* **DOCUMENT TEXT**:
----------------
# Finally Retiring The Factory White Radio



## Thor

Well after many months of product research and figuring out exactly what I want to do... I broke down and bought a new stereo for the Outback.










I was not happy with the quality of the factory installed white all in one stereo and replaced it with the above stereo.

Reason for this stereo:

1 - 12v power (all wiring is already in place)
2 - USB port (mp3 players and cameras)
3 - DVD/CD MP3 player (Allows me to remove my dvd player from the Outback)
4 - Sat. Radio ready
5 - I-Pod Ready
6 - Remote control
7 - Cost (Got lucky - picked it up for $219 Cdn) Last one in stock including mounting bracket

I looked at the under mount cd/dvd players including a screen but I found the screens too small and I would need to run 120v or buy an inverter. I looked at the LCD TV/DV combos but I realy have a widescreen LCD tv. When I came across this deck that played DVD's and all the other toys with just being over $200, I just couldn't say no.

The next step is to install (this weekend) and upgrade the ceiling factory speakers. I am going to buy and LCD wall bracket and mount the LCD TV off of the kitchen cabinet and since the stereo is right there ... all wires will be hidden.

I will post pics, and how pleased I am with sound and quality.

Gotta love impluse shopping.

Thor


----------



## tdvffjohn

Ya just can t sit still, can you? Gotta do a mod somehow, somewhere









Looks like a good plan. Looking forward to the report.

John

How many beers job will it be?


----------



## California Jim

MMMMMM Good one









That mod plagues me every time I camp. Gotta just do it someday. DW wants an under-cabinet coffee maker in the "white elephant's" spot.

On a related note, I believe the factoy speakers are wired in series







So pulling some new speaker wire may be in order. Keep us posted and congrats


----------



## luv2rv

Thor - last one!

Hmm. gonna have to look for one somewhere......

Wayne


----------



## Scrib

This is on my list, too. Mostly for the DVD capability, but I also need to rewire the speakers so that the bunkhouse can be muted.


----------



## hurricaneplumber

Hey impulse man, do you want the black radio mount bracket that goes under the cabinet like the new models have??? I will send it to you if you want it???



















Kevin


----------



## Thor

Kevin

Thanks for the offer. The Sales guy gave me 1 for free









Sprinklers???? Are you thinking of adding this safety feature in your Outback?

Thor


----------



## NDJollyMon

Thor..
Looks like something I'D LIKE TOO!
I always drag a DVD player along...and it would be nice to get rid of that white POS radio. Mine didn't have factory speakers in the ceiling either. I like your idea...post the pics of the install!


----------



## skippershe

Thor, can you tell us the make and model? I can't make it out from the photo

Thanks








Dawn


----------



## Scrib

JVC KD-DV6200


----------



## geodebro

Great Mod!!! I replaced my head unit with the JVC4200. It is the same unit, but doesn't have the USB port. Sounds great.
----------------
* **DATASET EXTRACT**:
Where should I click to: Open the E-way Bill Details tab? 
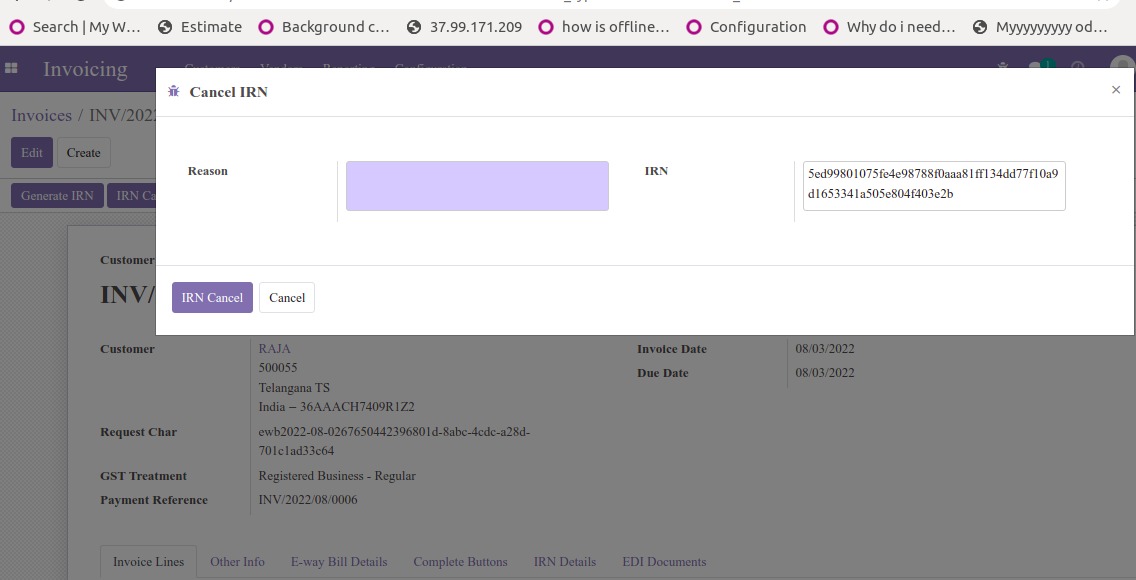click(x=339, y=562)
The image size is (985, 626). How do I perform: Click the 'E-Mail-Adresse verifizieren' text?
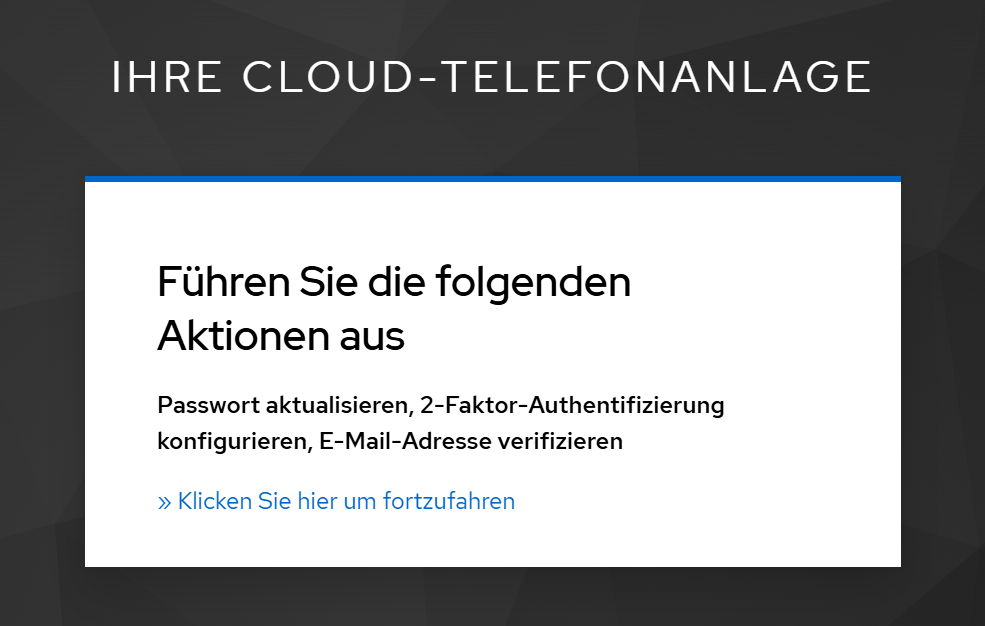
----------------
* **REQUIREMENTS**:
1. Print the part of the radio forum thread from "Reason for this" to "couldn't say no.".
2. Answer these questions from the radio forum thread.
(a) How much did Thor pay for the new stereo?
(b) What make and model is Thor's new stereo?
(c) What feature does the JVC4200 lack?
3. Does each statement agree with the radio forum thread? Answer yes or no for each.
(a) Thor got a mounting bracket for free from the salesperson.
(b) NDJollyMon's trailer came with factory speakers in the ceiling.
(c) California Jim believes the factory speakers are wired in parallel.
The data above is separate from the radio forum thread.

* **SOLUTIONS TO THE PROBLEMS**:
1.
Reason for this stereo:

1 - 12v power (all wiring is already in place)
2 - USB port (mp3 players and cameras)
3 - DVD/CD MP3 player (Allows me to remove my dvd player from the Outback)
4 - Sat. Radio ready
5 - I-Pod Ready
6 - Remote control
7 - Cost (Got lucky - picked it up for $219 Cdn) Last one in stock including mounting bracket

I looked at the under mount cd/dvd players including a screen but I found the screens too small and I would need to run 120v or buy an inverter. I looked at the LCD TV/DV combos but I realy have a widescreen LCD tv. When I came across this deck that played DVD's and all the other toys with just being over $200, I just couldn't say no.

2.
(a) $219 Cdn
(b) JVC KD-DV6200
(c) The USB port

3.
(a) Yes: "The Sales guy gave me 1 for free"
(b) No: "Mine didn't have factory speakers in the ceiling either."
(c) No: "I believe the factoy speakers are wired in series"